Кн. 3, ч. 3, глава 3

Елена Куличок
Как часто вечерами, укладывая детей спать, Елена и Мендес бурно обсуждали их будущее обучение – отдавать ли их в школу или устроить школу на дому, где находить учителей и друзей, строить ли им отдельный дом или ограничиться внутренней перепланировкой. Мендес, не терпевший прежде в доме чужих людей, теперь готов был вытерпеть ещё нескольких педагогов. Благодаря Елене и детям дом его и так уже кишмя кишел живыми обитателями, со своими характерами и слабостями, своим норовом, разными голосами и привычками. А молчаливые и ко всему готовые, безотказные зомби, к которым он привык, были просто никакими. То есть, зависели от того, чем их наполнит он.

Елена и Мендес, едва Марии минул год, начали ревновать к ней друг друга. Няня Алевтина сердилась и пыталась не допустить баловства сверх меры. Но как определить, что такое баловство сверх меры для болезненного, неспокойного ребёнка?

И у Елены, и у Мендеса иногда вдруг возникло странное ощущение тревоги, чувство, что они не успеют передать Марии что-то очень важное.

В отличие от Виктора и Элеонор, Мария не выделялась яркой, притягательной внешностью, если, конечно, в таких малышах можно разглядеть будущих красавцев и сердцеедок.

Мария была похожа на обиженного мальчишку. Светлые глазёнки в глубоких, как у отца, глазницах не горели его огнём, а прятались от чужих взглядов. Нос с лёгкой горбинкой, напротив, гордо заявлял о своём существовании. Личико было удлинённым и худым, и только дивные Еленины губки горели, словно редкий цветок. Но - были всегда собраны в выпяченный комочек, строя недоумевающую, огорчённую мину.

Природа взяла понемногу от каждого родителя, тщательно перемешала, и, не продумывая предварительно конструкцию, просто бросила на полотно, словно горсть фишек или мозаичных фигурок, провела ладонью, чтобы разгладить, и на этом закончила творческий процесс.
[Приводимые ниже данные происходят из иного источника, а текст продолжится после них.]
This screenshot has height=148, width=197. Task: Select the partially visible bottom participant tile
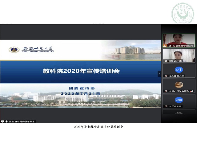(x=179, y=112)
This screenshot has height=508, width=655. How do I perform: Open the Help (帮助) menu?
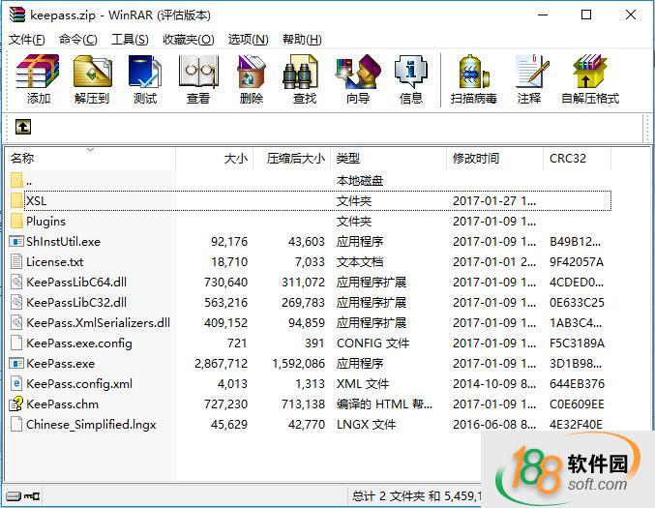(301, 39)
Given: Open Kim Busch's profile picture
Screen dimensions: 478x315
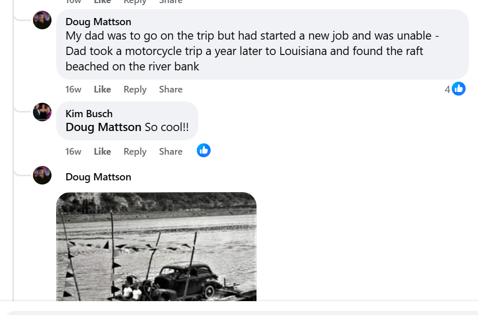Looking at the screenshot, I should (42, 112).
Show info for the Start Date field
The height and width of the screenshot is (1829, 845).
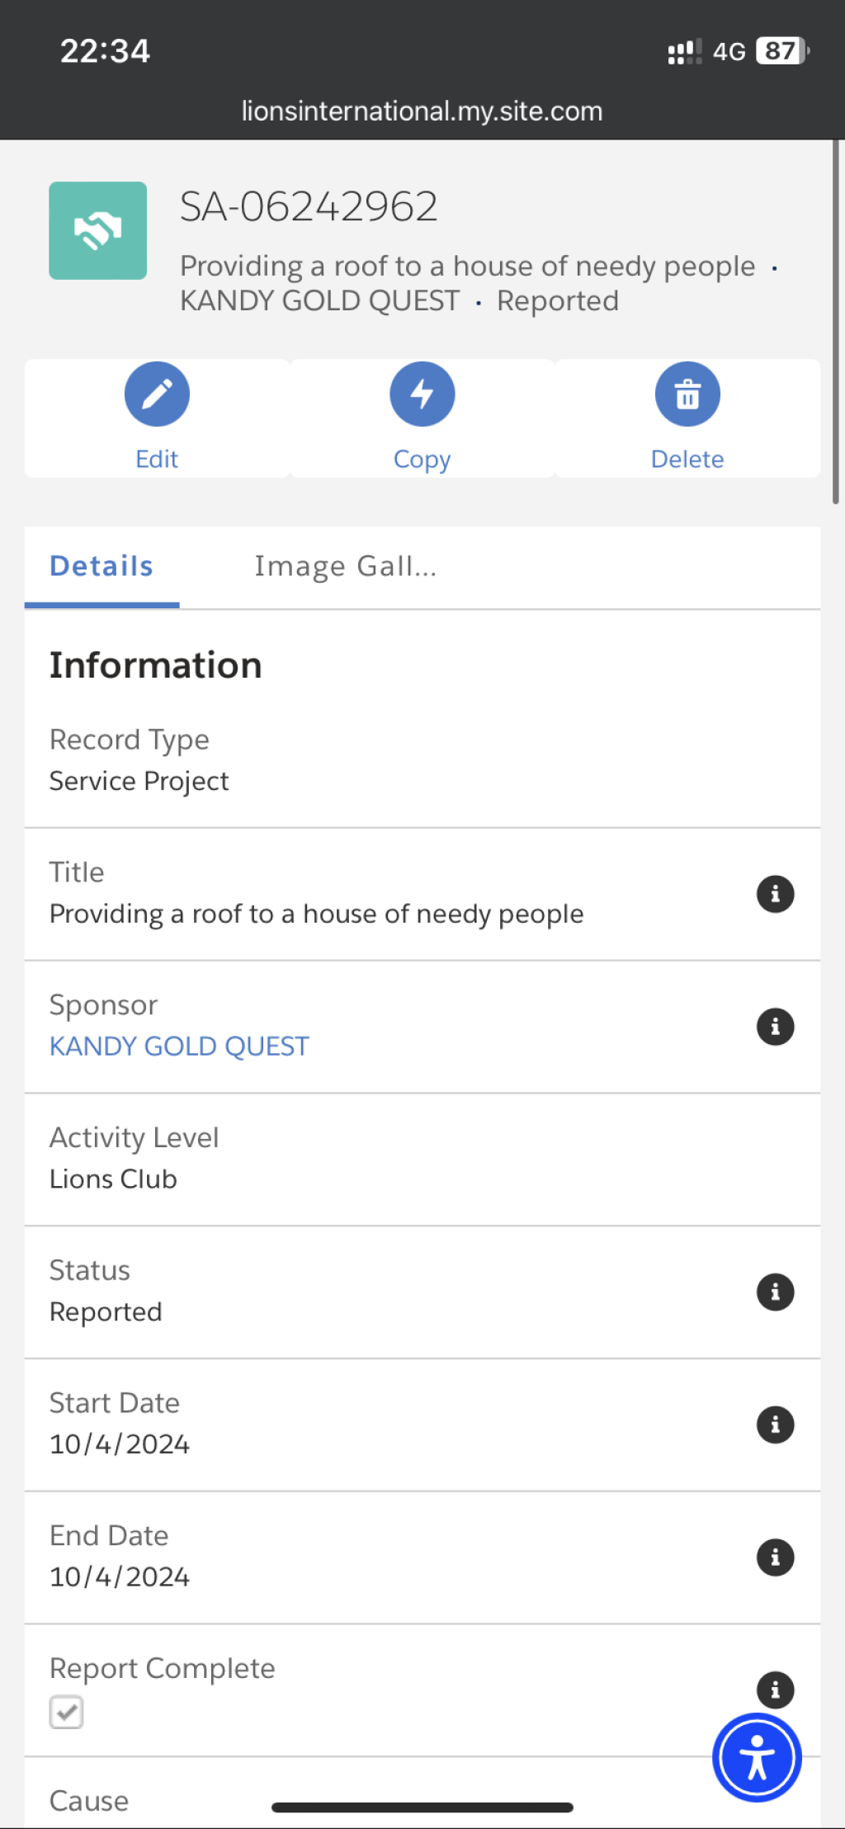pos(775,1425)
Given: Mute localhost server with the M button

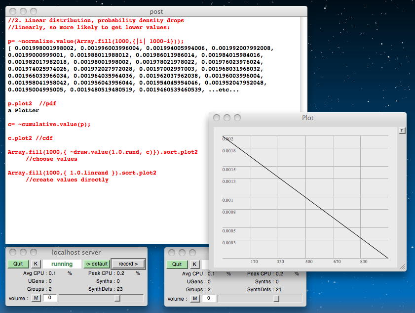Looking at the screenshot, I should coord(36,298).
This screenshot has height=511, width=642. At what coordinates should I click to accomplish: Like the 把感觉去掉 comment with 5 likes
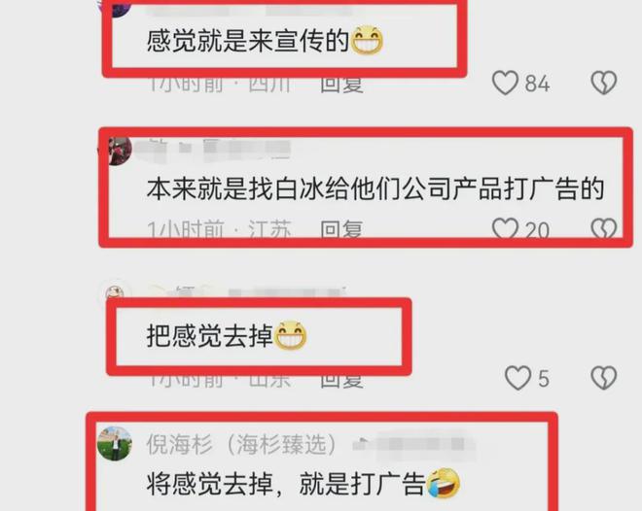click(517, 377)
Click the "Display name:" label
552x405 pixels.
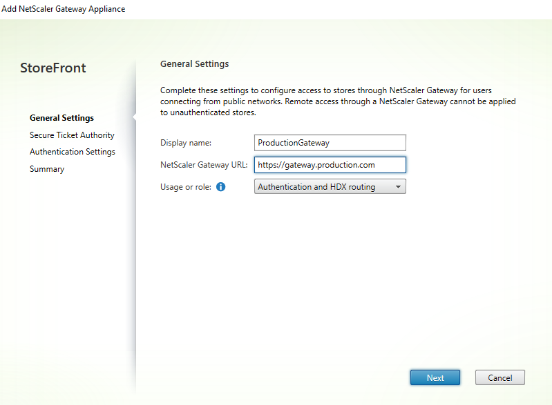tap(186, 143)

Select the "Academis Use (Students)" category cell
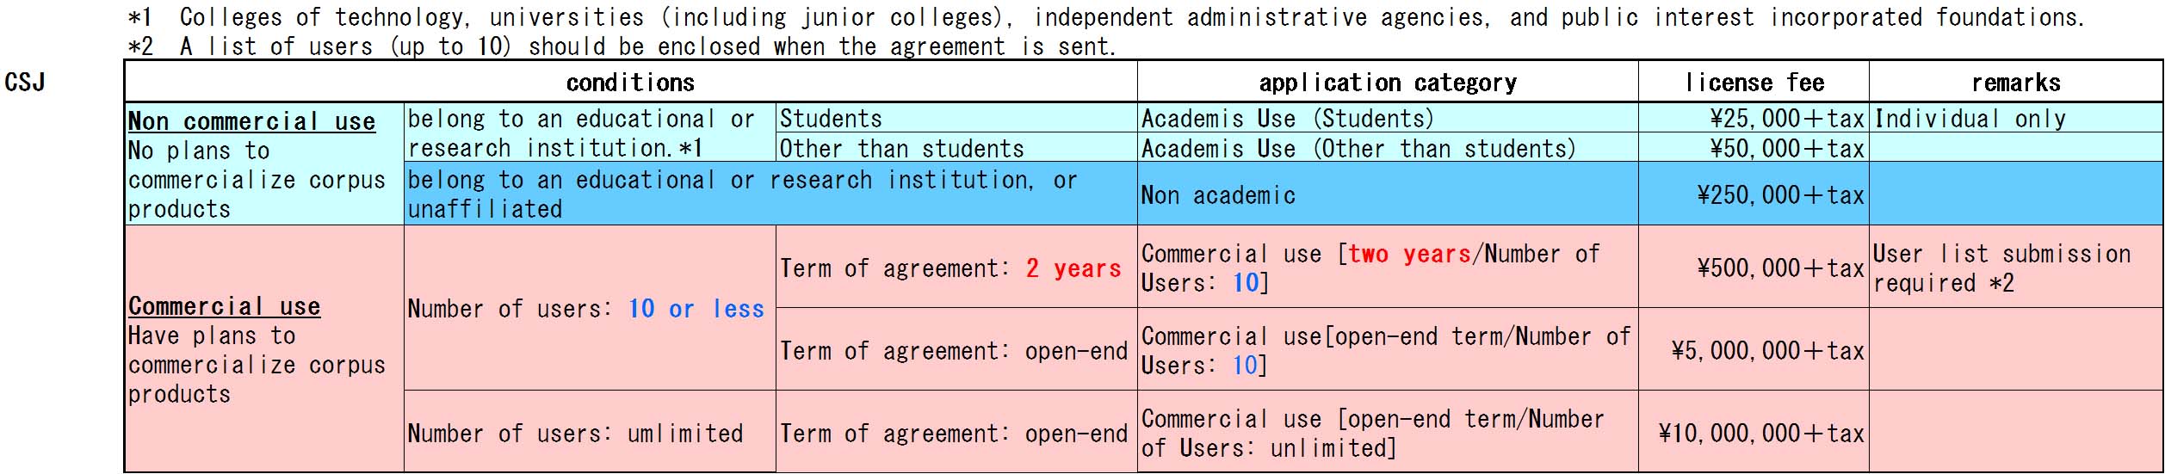click(1287, 119)
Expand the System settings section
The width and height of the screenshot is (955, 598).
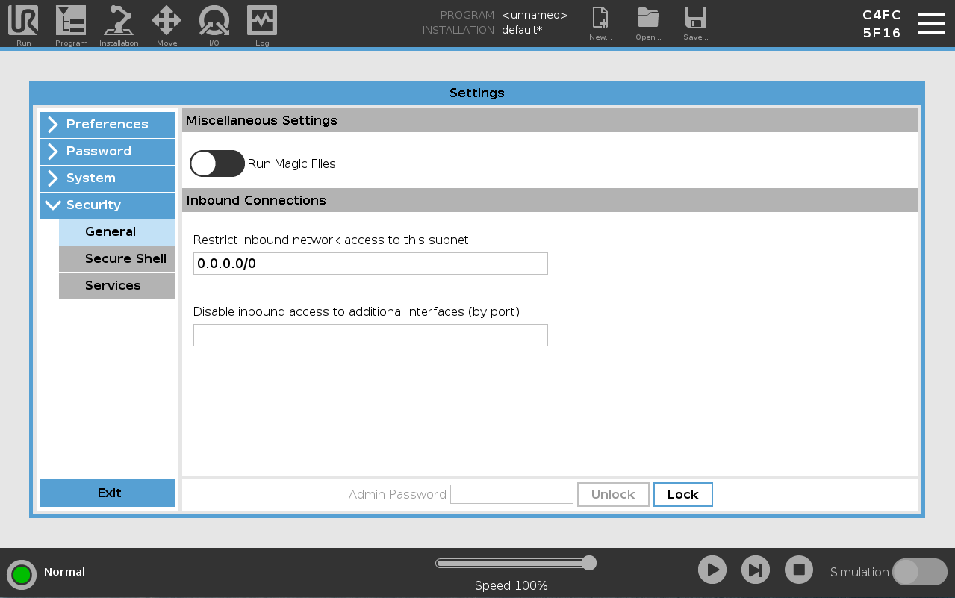point(107,178)
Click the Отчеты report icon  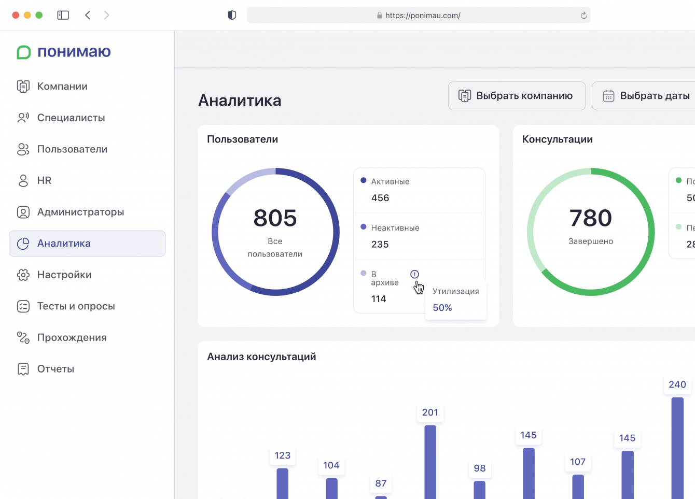point(23,369)
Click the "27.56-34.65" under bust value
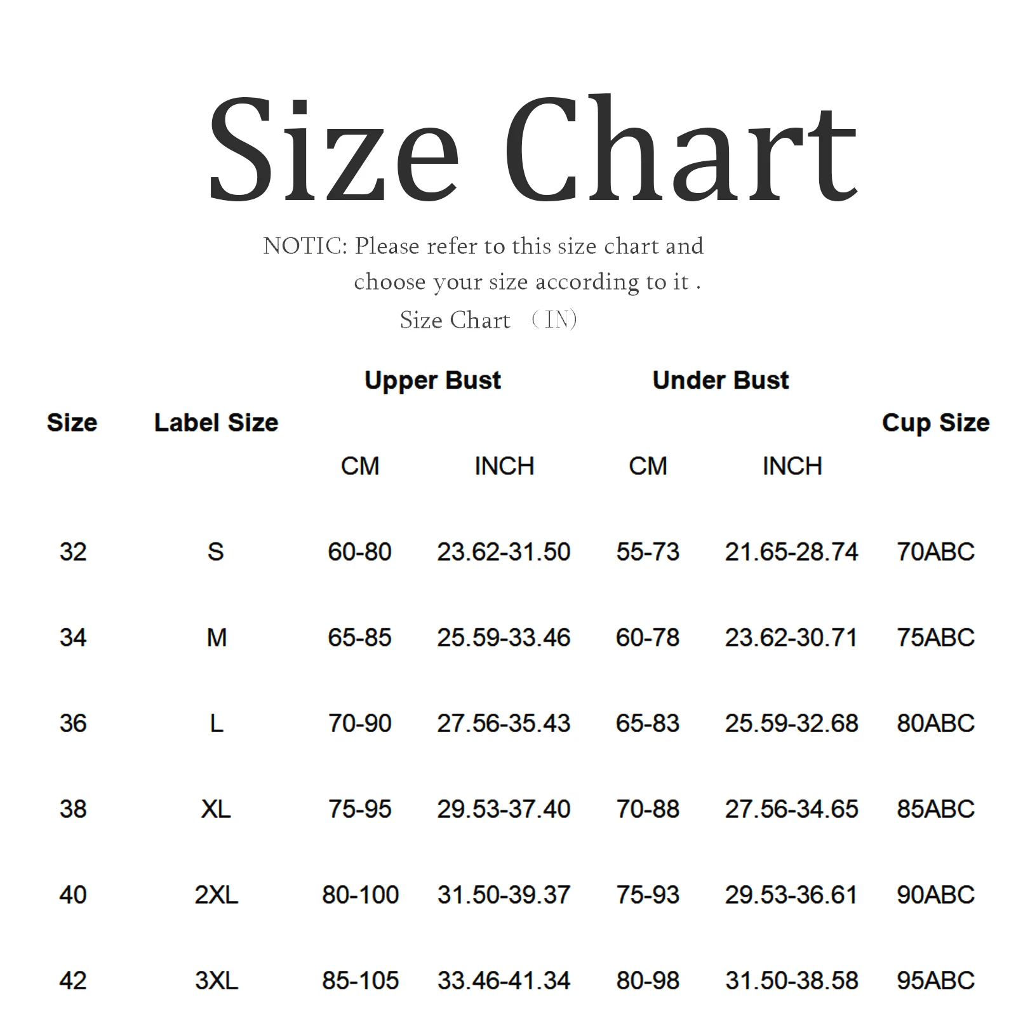Screen dimensions: 1016x1016 click(791, 809)
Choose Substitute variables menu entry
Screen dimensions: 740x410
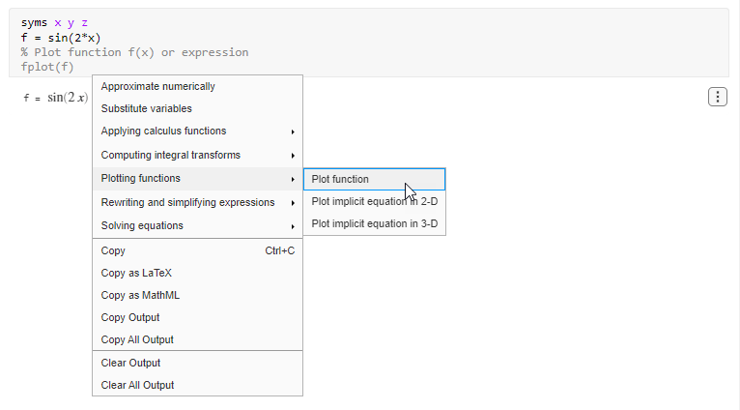point(147,108)
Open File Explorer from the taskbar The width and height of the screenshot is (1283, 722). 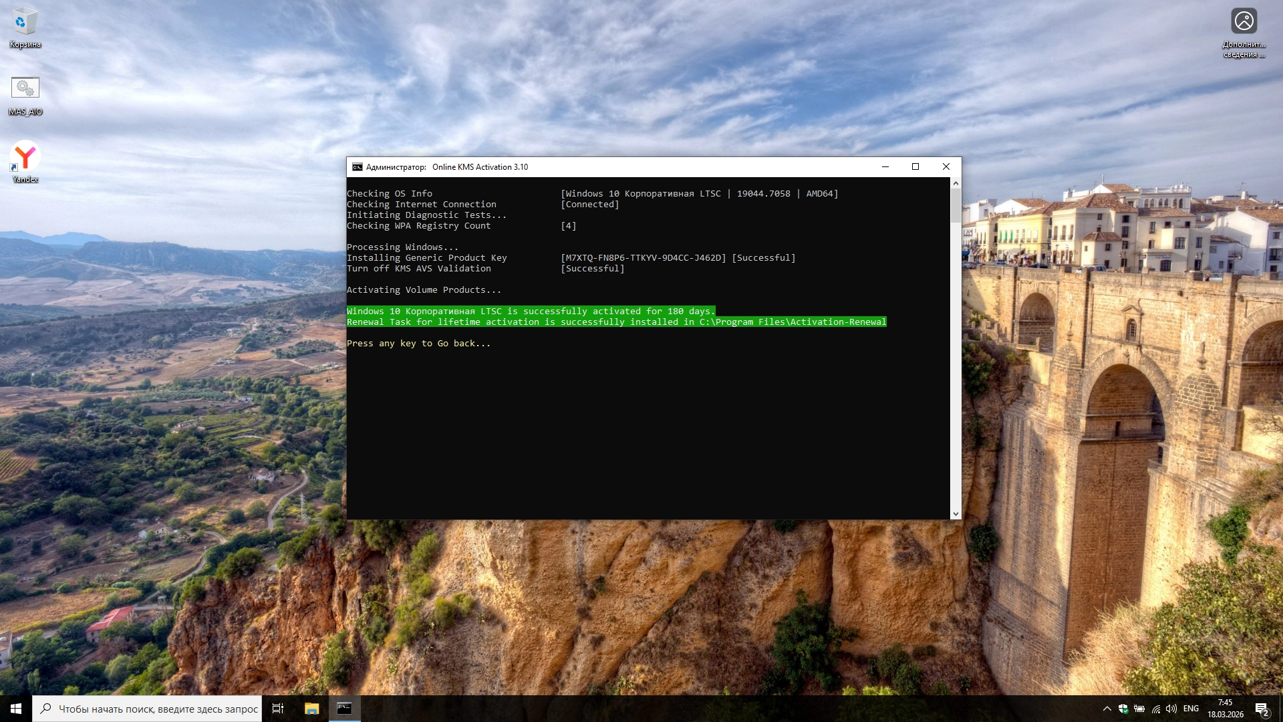(x=311, y=709)
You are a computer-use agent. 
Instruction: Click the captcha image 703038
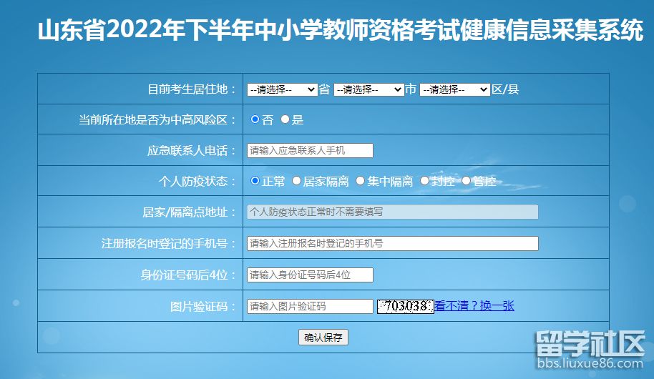[406, 306]
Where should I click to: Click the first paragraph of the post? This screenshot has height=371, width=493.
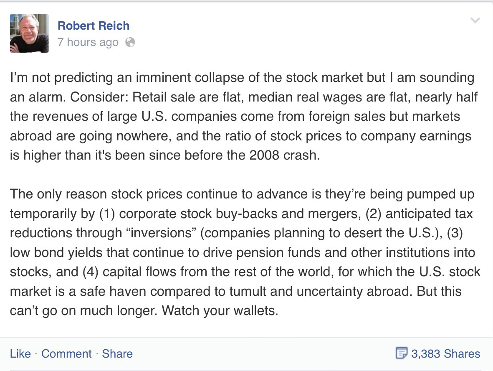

И хотя окружающие уверяли, что ребёнок «сто раз изменится», что ещё рано говорить со всей определённостью, что глупо в таком возрасте делать выводы о внешности, и что малышка обворожительна уже сейчас, Елена со всей определённостью материнской интуиции могла сказать, что Марии не суждено стать красавицей. И это заставляло любить её ещё сильнее.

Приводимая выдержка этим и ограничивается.